The Sampling Distribution of the Mean

We’re going to look at a specific example to illustrate the concept of the sampling didstribution of the mean. We’ll use the variable carat in the dataframe diamonds, which is in the ggplot package. Before we start, we need to make sure we have the package loaded.

library(ggplot2)

OK, Now we have the data, so let’s look at the distribution of carat weights and get the population parameters \(\mu\) and \(\sigma\).

hist(diamonds$carat,main = "Histogram of Raw Data")

pop.mu <- mean(diamonds$carat)
pop.sigma <- sd(diamonds$carat)

pop.mu
## [1] 0.7979397
pop.sigma
## [1] 0.4740112

Now let’s get sample estimates of the mean from a very small sample of size 10. Do this several times and get a feeling for the kind of values we’re seeing.

# Sample size 10
x10 <- sample(diamonds$carat,10)
mean(x10)
## [1] 0.895

Now let’s get sample estimates of the mean from a larger sample of size 1,000. Do this also several times and get a feeling for the kind of values we’re seeing.

# Sample size 1,000
x1000 <- sample(diamonds$carat,1000)
mean(x1000)
## [1] 0.79198

What happened? How do the sample means based on samples of size 1,000 differ from those based on samples of size 10? Recall that the true value of the mean is 0.7979397.

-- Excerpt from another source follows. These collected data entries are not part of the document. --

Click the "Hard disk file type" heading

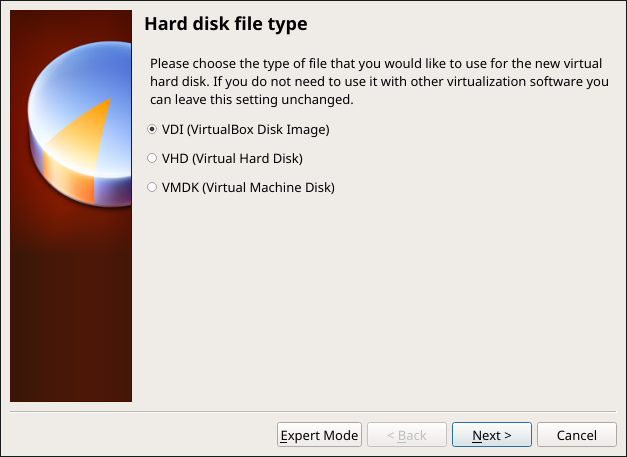coord(226,23)
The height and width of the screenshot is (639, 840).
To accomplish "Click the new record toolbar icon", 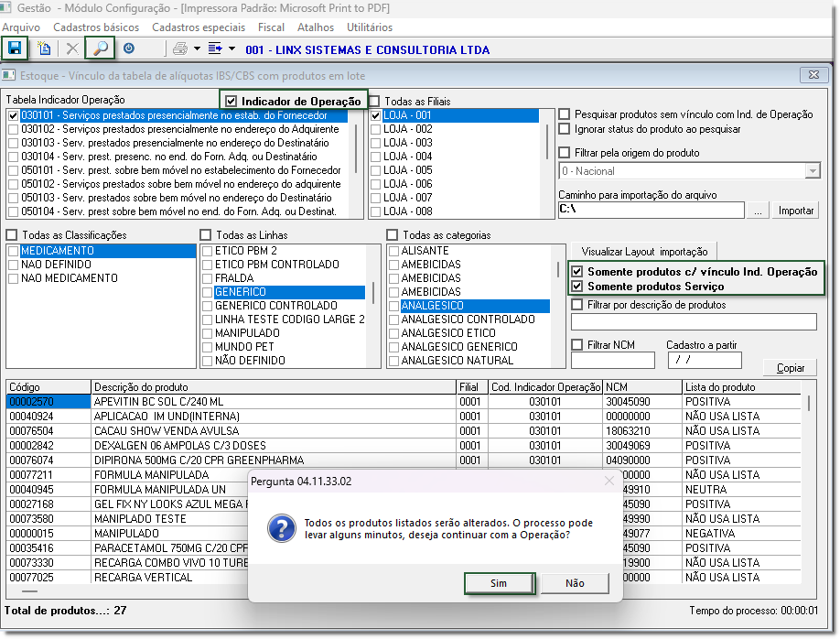I will (45, 49).
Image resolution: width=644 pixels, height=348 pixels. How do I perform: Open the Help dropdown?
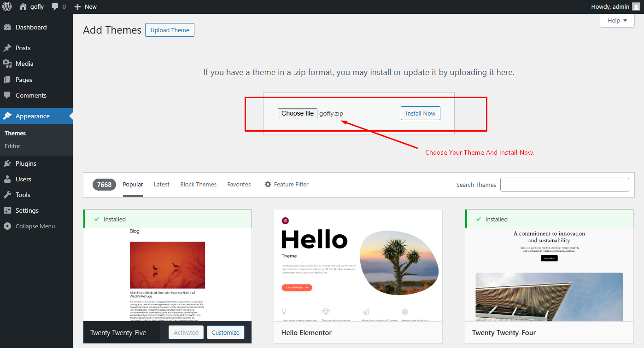617,20
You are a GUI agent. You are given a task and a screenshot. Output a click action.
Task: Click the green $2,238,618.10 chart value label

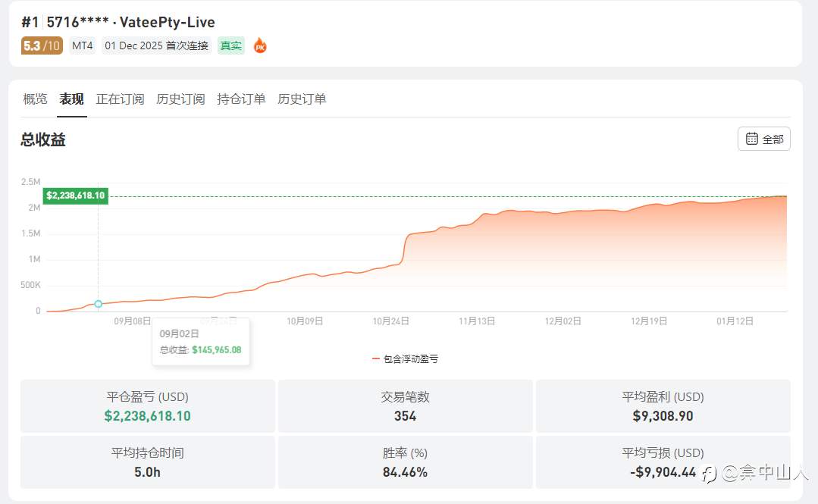[76, 196]
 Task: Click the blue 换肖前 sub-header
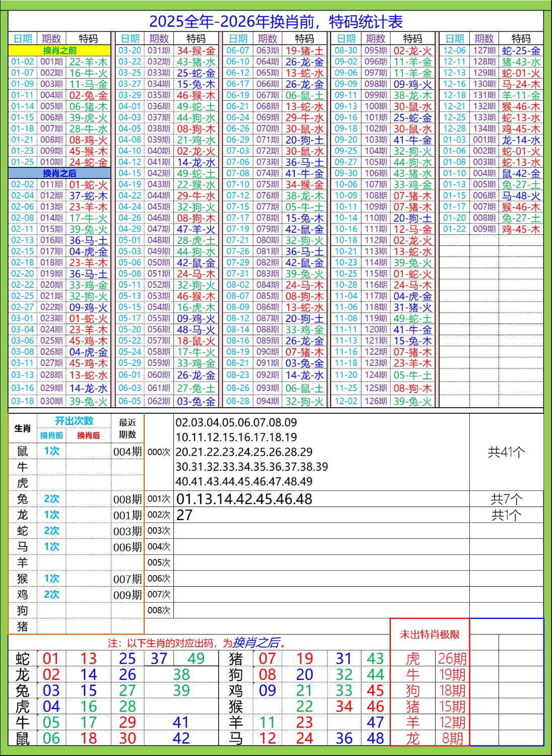pyautogui.click(x=51, y=435)
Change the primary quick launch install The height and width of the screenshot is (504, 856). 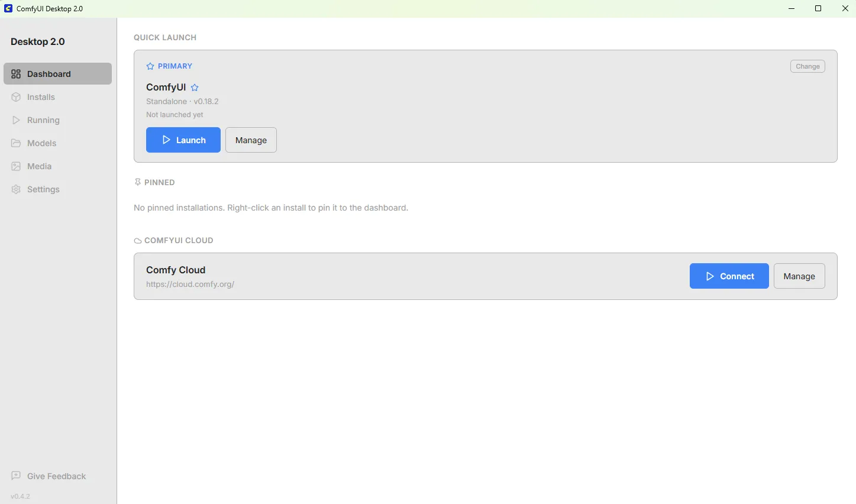point(807,66)
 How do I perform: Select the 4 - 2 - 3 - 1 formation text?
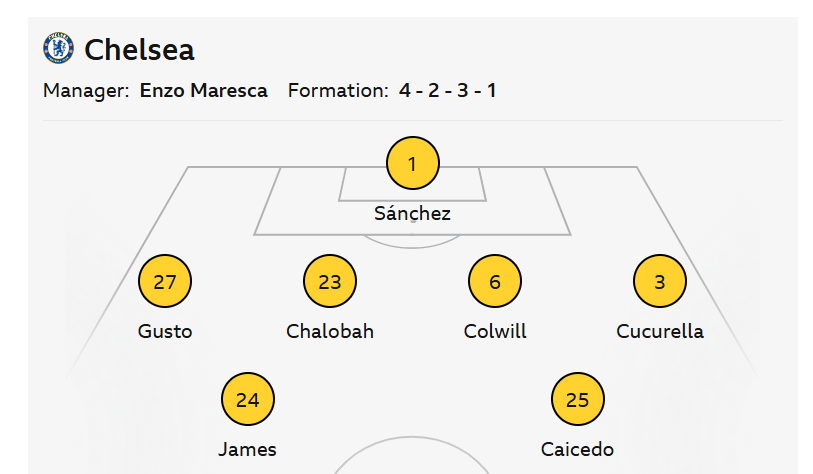click(448, 91)
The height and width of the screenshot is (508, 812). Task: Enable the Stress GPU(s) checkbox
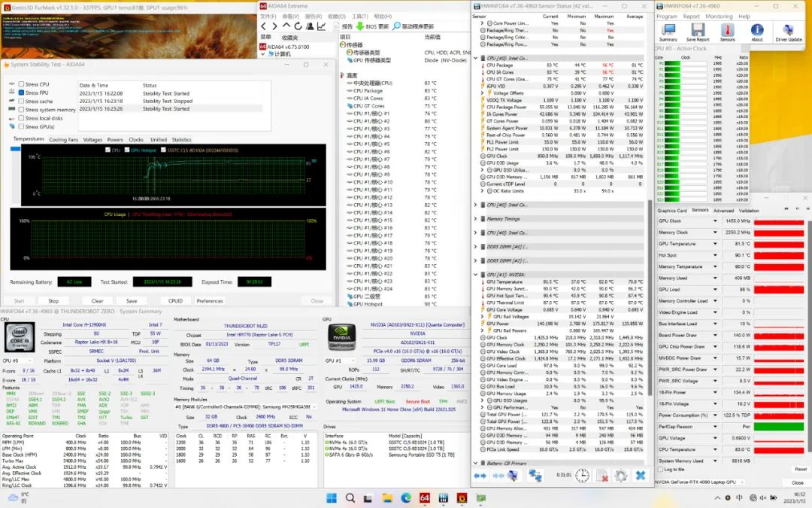coord(21,126)
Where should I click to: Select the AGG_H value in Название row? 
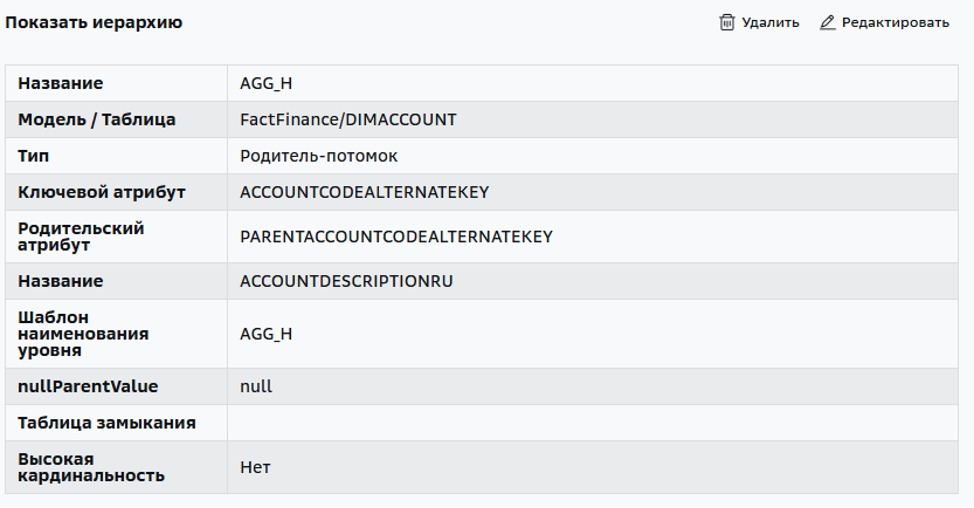266,83
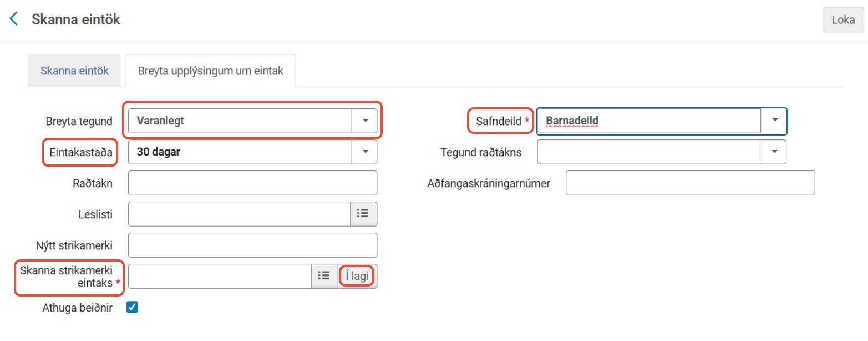This screenshot has height=341, width=868.
Task: Click the Leslisti text field
Action: coord(240,214)
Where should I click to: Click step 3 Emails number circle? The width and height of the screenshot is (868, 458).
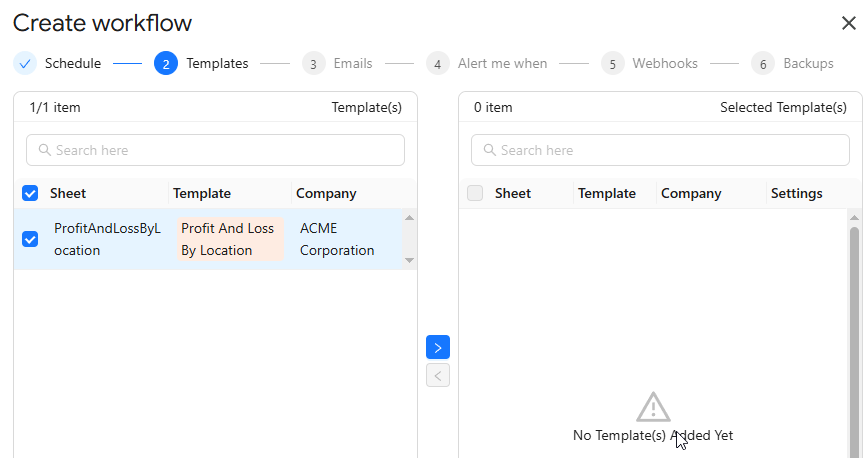(314, 63)
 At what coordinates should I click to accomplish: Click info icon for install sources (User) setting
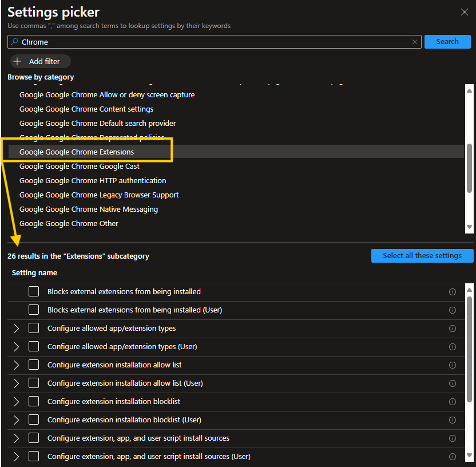coord(452,457)
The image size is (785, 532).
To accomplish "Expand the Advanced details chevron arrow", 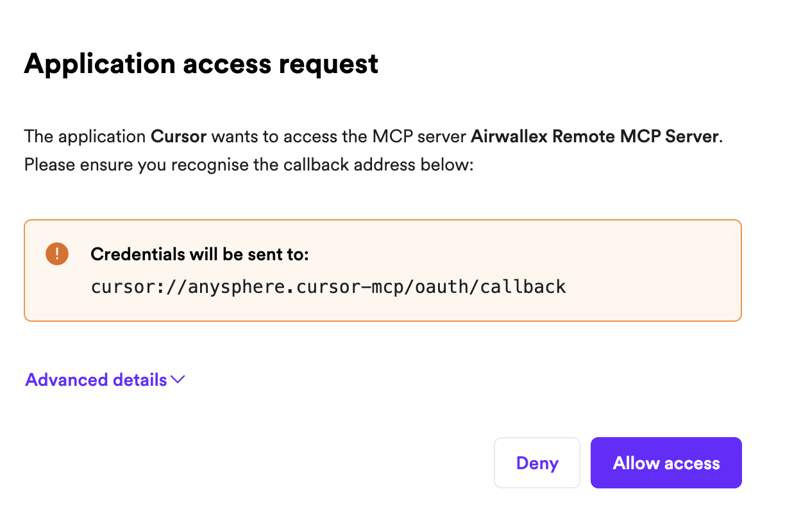I will click(178, 379).
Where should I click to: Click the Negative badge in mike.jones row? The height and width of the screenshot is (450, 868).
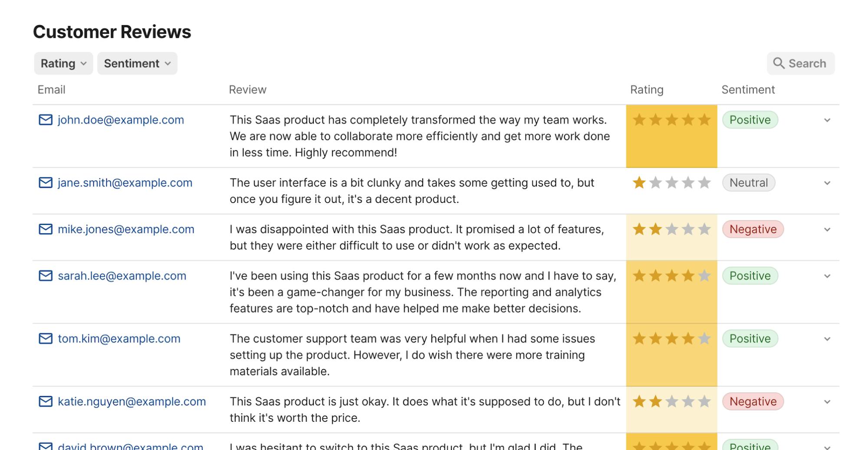753,229
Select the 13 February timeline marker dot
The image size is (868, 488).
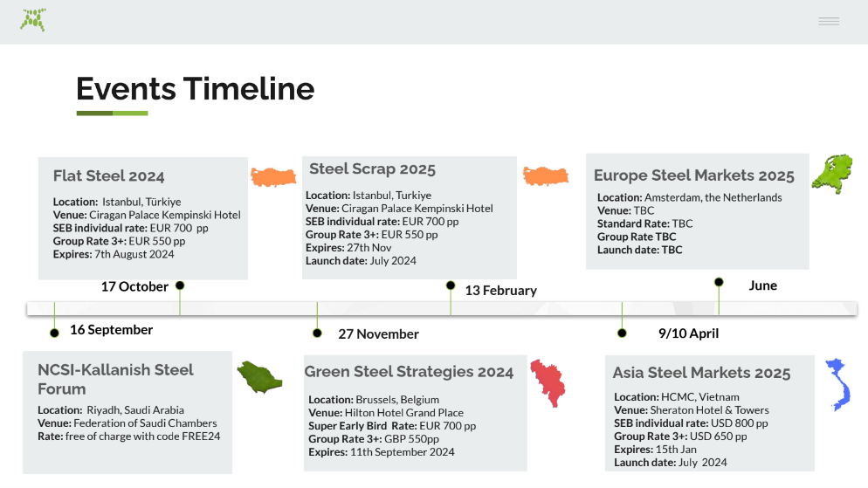[451, 285]
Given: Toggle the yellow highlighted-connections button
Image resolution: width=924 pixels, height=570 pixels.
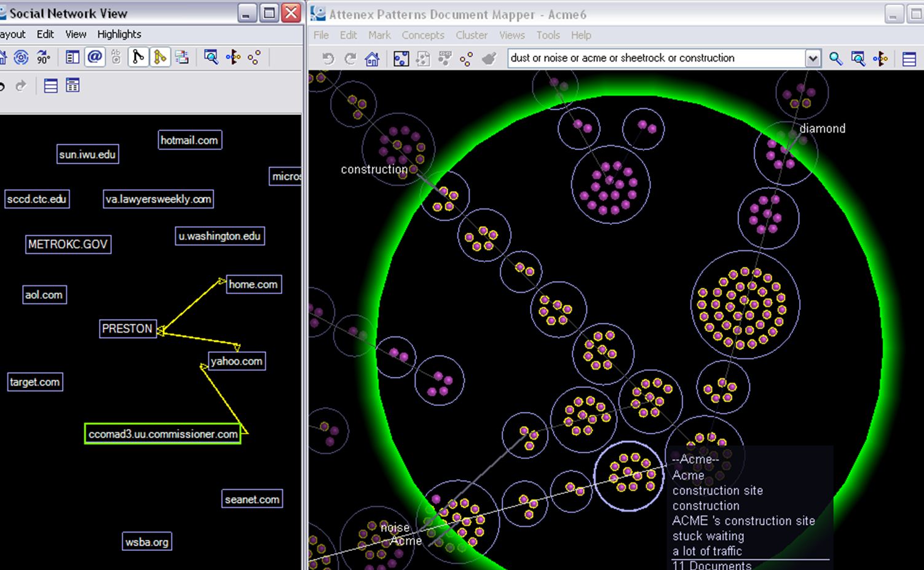Looking at the screenshot, I should tap(160, 58).
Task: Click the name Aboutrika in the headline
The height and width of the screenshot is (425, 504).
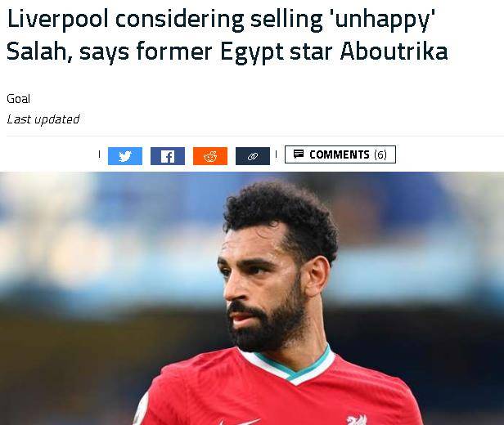Action: pos(394,51)
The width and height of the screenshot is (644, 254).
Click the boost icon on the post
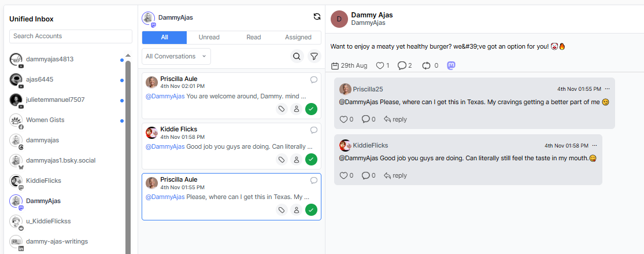tap(427, 65)
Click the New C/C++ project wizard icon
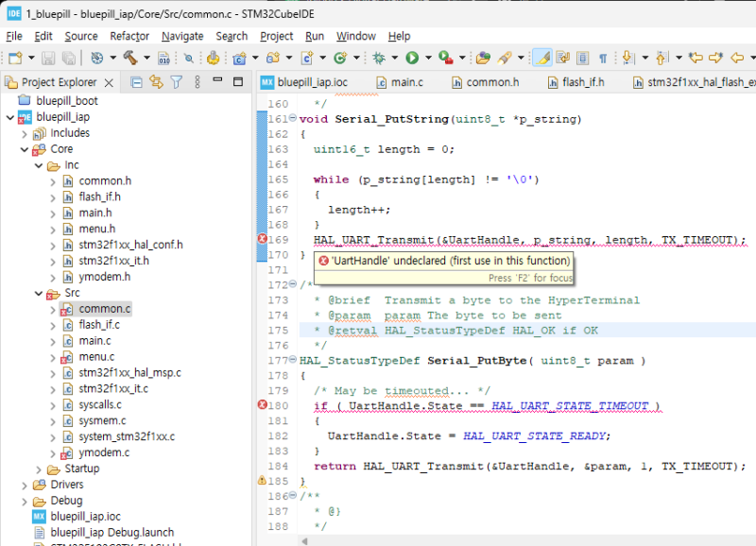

Comparing these individual sample means one at a time by hand is tedious, so we’ll be more systematic. Let’s get 1,000 sample means based on samples of size 10 and save the results of each run in a vector called results. First we’ll create the results vector and fill it with zeros just so that it will be there.

results <- rep(0,1000)

Now we can get our 1,000 sample mean estimates and place each one of them in its own place in the results vector.

for(i in 1:1000)
{
  x <- sample(diamonds$carat,10)
  results[i] <- mean(x)
}

Let’s look at a few of the things in the results vector and ponder what they are.

results[23]
## [1] 0.625
results[195]
## [1] 0.548
results[510]
## [1] 1.064
results[1000]
## [1] 0.59

Each one of these numbers is an estimate of the population mean based on a sample of size 10.

Results itself is a sample also, but not of the original population of diamond weights.

There is a population of sample means based on samples of size 10 from the original population.

Results is a sample from the population of sample means based on samples of size 10.

There are two distinct experiments here, each with its own random variable.

The first experiment is to select one diamond and weigh it. The random variable is the weight of this single diamond. This random variable has a probability distribution with mean \(\mu\) and standard deviation \(\sigma\).

The second experiment is to select a sample of size \(n\). The random variable is the mean of the \(n\) diamonds. This second random variable has the same mean as the original population, but a samller standard deviation. We distinguish between the two using the subscripts \(x\) for the original random variable and \(\bar{x}\) for the second.

We can get estimates of the mean and standard deviaition of the population of sample means because we have a sample from that population in results.

mean(results)
## [1] 0.794981
sd(results)
## [1] 0.1486673

Note that the mean of results is about the same as the mean of the original population, but the standard deviation is smaller by roughly a factor of 3.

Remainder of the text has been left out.